The two names atop this National Journal chart of 2016 presidential fundraising by candidate—Jeb "Jebley" Bush* and Hillary Clinton—probably won't surprise you. Both are name-brand figures who are considered somewhere from likely to certain to win their parties' nominations. The real standout factoid is further down the chart next to neurosurgeon Ben Carson's name:
What that means: Some 49,200 people have given $10,000 or less to Carson's candidate committees, super PACs, and candidate leadership committees, which is by far the largest number of small (or small-ish) donors associated with any candidate. Compare Carson, for example, with the Democrats' surgin' grassroots phenom, Bernie Sanders:
The only other candidate who even comes close to having half of Carson's small donors is Clinton, who has 23,300.

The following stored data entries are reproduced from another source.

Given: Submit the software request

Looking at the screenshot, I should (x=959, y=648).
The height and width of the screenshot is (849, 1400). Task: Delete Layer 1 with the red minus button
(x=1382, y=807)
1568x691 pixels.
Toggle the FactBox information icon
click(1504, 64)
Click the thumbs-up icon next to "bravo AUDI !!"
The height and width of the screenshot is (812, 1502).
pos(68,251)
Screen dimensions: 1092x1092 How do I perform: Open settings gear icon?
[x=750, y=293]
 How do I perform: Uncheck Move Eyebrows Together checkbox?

Carson's appeal to hard-core conservatives—he's an accomplished doctor but also a right-wing paranoiac who's said, for example, that prison can make you gay—was examined by GQ's Jason Zengerle earlier this year in a profile titled "What if Sarah Palin Were a Brain Surgeon?" Carson is currently running somewhere between fourth and sixth in GOP 2016 polls.
* "Jebley" is not actually Jeb Bush's nickname.
Update, 12:25 p.m.: If you're curious, as I was, how Carson's totals compare with Obama's famous small-donor base in the 2008 election, here's a New York Times article from April 2007 that says the Obama campaign claimed approximately 100,000 direct donors (i.e., those who gave directly to the campaign and thus were limited by law to individual donations well under $10,000) in the first quarter of that year alone. (The Clinton campaign said it had about 50,000 donors in that period.)